Exercise directions » From the line holding "Subscribe (504, 2025)" to the final line below, restate each line word for word and add nothing.

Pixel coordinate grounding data
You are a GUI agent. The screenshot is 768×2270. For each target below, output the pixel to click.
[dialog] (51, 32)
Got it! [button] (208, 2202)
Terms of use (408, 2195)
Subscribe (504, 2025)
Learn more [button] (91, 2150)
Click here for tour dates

Output for this task »
Subscribe (504, 2025)
Learn more [button] (91, 2150)
Click here for tour dates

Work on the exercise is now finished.